The technology may even open up parts of the ancient world that are not friendly to aerial observation in modern times.

"In a lot of the world—the Middle East, Greece, Turkey—there are no aerial photos allowed," Madry said. "In a lot of the world you can't just go up in an airplane and fly around or buy some accurate aerial photos."

Seeing What the Eye Cannot

But getting a bird's-eye view is only part of the story.

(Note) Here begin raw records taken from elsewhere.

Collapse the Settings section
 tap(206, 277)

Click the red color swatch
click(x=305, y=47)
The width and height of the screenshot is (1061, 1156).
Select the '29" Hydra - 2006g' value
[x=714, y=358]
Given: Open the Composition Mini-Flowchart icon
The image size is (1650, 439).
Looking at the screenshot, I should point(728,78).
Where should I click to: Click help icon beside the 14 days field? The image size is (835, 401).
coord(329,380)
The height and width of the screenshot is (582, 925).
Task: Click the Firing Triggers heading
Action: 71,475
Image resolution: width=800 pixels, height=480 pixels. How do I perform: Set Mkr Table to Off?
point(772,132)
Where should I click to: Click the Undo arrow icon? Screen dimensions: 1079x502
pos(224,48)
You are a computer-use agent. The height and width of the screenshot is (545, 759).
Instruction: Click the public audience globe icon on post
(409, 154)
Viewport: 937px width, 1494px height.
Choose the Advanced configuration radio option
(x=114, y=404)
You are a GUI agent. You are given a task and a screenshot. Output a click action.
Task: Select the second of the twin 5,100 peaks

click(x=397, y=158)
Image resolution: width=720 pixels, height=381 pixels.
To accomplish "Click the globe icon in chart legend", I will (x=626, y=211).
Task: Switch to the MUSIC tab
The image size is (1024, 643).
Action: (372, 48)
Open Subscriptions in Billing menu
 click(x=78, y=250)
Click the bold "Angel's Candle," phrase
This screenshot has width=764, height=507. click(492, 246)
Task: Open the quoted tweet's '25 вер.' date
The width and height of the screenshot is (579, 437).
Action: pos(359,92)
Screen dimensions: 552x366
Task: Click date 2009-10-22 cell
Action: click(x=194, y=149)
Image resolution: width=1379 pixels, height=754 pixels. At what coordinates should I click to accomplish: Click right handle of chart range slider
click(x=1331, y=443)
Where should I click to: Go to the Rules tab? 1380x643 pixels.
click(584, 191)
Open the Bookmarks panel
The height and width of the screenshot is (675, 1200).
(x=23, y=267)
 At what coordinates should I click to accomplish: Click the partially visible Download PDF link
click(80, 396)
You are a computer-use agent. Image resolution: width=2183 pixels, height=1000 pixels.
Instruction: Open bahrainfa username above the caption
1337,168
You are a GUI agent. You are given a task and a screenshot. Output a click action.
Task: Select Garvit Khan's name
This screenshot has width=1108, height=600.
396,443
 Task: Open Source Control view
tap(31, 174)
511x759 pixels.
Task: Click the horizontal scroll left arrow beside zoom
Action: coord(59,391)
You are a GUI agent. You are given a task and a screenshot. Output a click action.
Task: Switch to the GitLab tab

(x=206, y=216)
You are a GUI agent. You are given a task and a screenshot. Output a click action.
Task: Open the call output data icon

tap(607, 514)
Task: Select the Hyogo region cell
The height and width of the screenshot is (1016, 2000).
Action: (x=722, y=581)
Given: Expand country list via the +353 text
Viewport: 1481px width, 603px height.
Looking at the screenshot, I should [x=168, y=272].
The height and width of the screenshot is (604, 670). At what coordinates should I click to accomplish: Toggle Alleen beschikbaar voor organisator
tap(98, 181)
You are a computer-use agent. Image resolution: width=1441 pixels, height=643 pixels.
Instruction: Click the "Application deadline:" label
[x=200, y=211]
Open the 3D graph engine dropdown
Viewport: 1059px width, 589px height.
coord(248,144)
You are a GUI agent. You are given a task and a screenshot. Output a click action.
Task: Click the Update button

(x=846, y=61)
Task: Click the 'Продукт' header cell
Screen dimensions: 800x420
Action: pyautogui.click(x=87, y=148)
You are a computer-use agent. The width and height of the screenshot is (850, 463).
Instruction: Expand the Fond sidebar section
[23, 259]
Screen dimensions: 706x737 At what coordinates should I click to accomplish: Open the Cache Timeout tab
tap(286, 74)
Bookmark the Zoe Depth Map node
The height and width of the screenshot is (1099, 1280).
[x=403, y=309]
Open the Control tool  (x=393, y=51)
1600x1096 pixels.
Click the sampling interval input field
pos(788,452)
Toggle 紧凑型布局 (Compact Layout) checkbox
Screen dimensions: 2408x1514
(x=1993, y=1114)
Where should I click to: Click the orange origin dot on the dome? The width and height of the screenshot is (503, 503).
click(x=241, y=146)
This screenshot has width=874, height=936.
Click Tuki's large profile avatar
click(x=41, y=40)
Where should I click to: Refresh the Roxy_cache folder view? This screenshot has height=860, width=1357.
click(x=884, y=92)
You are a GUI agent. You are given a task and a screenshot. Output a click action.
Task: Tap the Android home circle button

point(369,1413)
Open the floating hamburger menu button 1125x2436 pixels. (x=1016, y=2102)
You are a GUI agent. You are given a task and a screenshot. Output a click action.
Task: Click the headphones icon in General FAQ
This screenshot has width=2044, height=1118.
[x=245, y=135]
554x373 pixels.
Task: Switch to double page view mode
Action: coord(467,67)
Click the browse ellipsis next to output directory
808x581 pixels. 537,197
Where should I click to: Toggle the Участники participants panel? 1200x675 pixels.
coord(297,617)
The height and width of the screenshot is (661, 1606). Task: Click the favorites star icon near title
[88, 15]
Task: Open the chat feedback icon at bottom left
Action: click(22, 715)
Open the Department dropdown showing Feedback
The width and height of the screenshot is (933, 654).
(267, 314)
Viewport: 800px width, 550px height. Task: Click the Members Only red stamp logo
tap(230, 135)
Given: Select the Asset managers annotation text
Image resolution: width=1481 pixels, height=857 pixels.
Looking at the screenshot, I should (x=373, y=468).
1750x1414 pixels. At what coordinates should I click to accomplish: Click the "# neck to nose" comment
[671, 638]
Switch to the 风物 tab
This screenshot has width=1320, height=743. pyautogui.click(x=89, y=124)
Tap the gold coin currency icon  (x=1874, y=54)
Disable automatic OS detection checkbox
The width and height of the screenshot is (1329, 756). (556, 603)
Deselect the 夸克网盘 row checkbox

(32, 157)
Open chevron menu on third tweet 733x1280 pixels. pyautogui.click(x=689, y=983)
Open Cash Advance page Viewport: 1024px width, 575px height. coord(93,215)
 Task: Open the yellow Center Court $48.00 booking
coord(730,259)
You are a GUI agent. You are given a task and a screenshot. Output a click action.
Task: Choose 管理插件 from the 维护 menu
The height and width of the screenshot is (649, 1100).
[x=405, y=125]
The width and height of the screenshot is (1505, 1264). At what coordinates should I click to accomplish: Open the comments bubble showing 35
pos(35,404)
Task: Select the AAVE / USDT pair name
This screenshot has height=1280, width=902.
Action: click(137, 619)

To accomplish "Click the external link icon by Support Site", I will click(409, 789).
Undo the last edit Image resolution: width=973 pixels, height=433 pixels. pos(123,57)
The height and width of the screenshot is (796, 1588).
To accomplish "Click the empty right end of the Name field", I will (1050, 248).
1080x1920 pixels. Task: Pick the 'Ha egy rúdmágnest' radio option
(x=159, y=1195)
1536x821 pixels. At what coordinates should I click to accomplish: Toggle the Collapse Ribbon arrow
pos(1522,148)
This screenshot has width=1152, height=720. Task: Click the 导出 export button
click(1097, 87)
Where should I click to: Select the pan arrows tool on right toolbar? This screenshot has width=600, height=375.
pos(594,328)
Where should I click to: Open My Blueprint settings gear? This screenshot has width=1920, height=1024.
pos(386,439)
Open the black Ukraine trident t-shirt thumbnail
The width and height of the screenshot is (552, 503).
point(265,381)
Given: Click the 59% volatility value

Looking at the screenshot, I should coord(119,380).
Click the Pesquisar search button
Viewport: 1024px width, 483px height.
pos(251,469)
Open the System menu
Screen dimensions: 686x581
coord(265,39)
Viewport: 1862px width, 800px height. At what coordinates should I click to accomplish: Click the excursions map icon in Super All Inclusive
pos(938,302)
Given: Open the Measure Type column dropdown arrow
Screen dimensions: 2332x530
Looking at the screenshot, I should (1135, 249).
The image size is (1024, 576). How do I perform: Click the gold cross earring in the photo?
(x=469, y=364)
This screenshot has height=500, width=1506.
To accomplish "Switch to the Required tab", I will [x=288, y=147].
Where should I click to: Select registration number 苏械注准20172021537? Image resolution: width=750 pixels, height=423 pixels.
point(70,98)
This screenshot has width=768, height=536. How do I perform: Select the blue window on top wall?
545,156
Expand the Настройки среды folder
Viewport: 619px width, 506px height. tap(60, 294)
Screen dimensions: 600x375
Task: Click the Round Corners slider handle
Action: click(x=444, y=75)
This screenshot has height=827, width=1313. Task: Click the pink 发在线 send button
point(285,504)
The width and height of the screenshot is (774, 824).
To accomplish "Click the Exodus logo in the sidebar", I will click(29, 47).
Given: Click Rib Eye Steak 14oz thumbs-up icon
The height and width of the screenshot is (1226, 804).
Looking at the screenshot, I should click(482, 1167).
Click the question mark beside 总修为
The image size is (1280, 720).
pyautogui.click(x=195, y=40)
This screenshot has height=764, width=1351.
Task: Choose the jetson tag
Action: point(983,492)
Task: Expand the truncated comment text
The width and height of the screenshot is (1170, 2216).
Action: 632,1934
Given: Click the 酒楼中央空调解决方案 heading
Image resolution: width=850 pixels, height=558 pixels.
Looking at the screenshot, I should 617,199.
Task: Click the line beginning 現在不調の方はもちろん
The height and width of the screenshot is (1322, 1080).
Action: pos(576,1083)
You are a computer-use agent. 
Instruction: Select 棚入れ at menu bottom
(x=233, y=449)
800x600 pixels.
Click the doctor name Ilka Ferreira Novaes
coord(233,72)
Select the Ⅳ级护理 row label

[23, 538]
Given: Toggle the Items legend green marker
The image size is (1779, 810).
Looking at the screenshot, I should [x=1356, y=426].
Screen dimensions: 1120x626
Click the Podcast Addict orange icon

Satellites can also see in ways that that the human eye can't.

Sarah Parcak, an archaeologist at University of Alabama at Birmingham, used satellite imagery to discover more than a hundred previously unknown sites in Egypt's Delta and Nile valleys.

She used images acquired from government agencies and private companies that employ a variety of satellite tools, including multispectral imaging.

The naked human eye can see only a tiny bit of the electromagnetic spectrum, what's known as visible light.

But satellite images can capture visible as well as infrared and microwave parts of the spectrum.

"When I explain this to students, I say that satellites allow us to have a Superman-like vision to strip away parts of the Earth and see things that are typically invisible to us, including subsurface architecture," Parcak said.

"In terms of multispectral imagery, you get some interesting and important work done in archaeology that you can't do [with conventional images]," she said. "So something like Google Earth only scratches the surface of what's possible."

William Saturno of the University of New Hampshire in Durham used multispectral imaging to uncover Maya settlements lost beneath the heavy canopy of the Guatemalan rain forest.

(Related news: "Oldest Known Maya Mural, Tomb Reveal Story of Ancient King" [December 13, 2005].)

Canopy vegetation over ancient sites displayed changes in color and reflectivity that were visible only when captured by satellite instruments in near-infrared spectrums.

"The idea that a tree growing on top of a Neolithic [5,200 to 4,500 years ago] farmer's house is going to look a little different than a tree growing next to that house … it's just amazing," said Saturno, who also conducts research at NASA's Marshall Space Flight Center in Huntsville, Alabama.

"The house we're talking about was just a thatched hut on a 50-centimeter-thick [20-inch-thick] masonry platform," he added. "But the trees that grow over it look different when they reflect nonvisible light."

The kind of ultra-high-resolution, multispectral images Saturno and Parcak usually use can be custom ordered from satellite sources such as GeoEye's IKONOS or DigitalGlobe's QuickBird.

For now these images, which can cost thousands of U.S. dollars each, can be prohibitively expensive.

But as free platforms like Google's continue to demonstrate their usefulness and the technology keeps improving, more state-of-the-art imaging could soon be available to all.

"More and more high-resolution imagery is going to be available, and I certainly see the prices coming down in time," Parcak said. "Much of this is going to end up being free."